In anthropology, the term liminality literally means the ambiguity or disorientation that occurs in the middle stage of rituals. In a larger sense, it indicates the transition stage of a tribe standing at the threshold between their previous way of structuring their identity, beliefs, and traditions, and the new way of thought, values and behaviours. Our tribes in Meghalaya are at such a junction in their continuing evolution and our uneasy engagement with traditional cultural beliefs is an example of this liminality. In this transition we have to reassess these things, without being unhinged from our roots.

A final review
I suggest that the draft policy be reviewed by a committee of experts from various stakeholder groups, especially those with cultural experience, which outsiders will not be able to comprehend. The implementation plan should include specified contributions from various stakeholders, especially those in civil society and educational institutions. There should be annual reports and reviews by stakeholders.

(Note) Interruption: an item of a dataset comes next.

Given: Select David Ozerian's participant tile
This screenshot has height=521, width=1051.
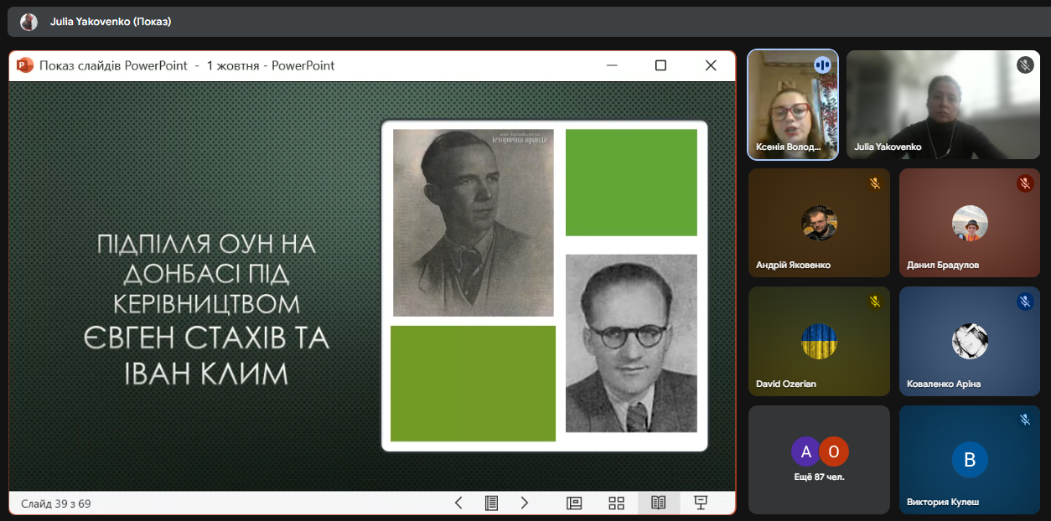Looking at the screenshot, I should (819, 342).
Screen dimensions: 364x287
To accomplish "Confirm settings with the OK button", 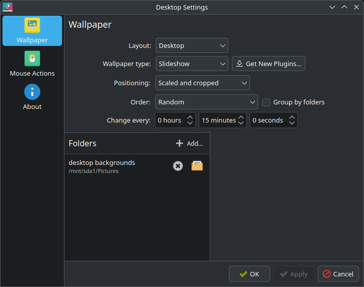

Mental health should be integrated into general health. Continuing the focus separately on mental illness or even mental health invokes stigma. We have moved away from words like “mad”, “hysteria”, and “lunatic”, and we need to continue the attitudinal journey to looking at mental health in the holistic context of health and well-being. Those of us who may consider ourselves on the front lines of liberated thinking, still have to take our fellow tribals along, with due respect to traditional beliefs. Especially because these are not disjointed beliefs, but have implications for physical, mental and social health.

“The word “culture” is mentioned 84 times in the draft policy. The word is often diminished to a buzz word or to lend a trendy veneer to an academic or government narrative. There are no specifics in the draft policy, only vague ideas. Outside of the department of art and culture, the word is not on the radar.”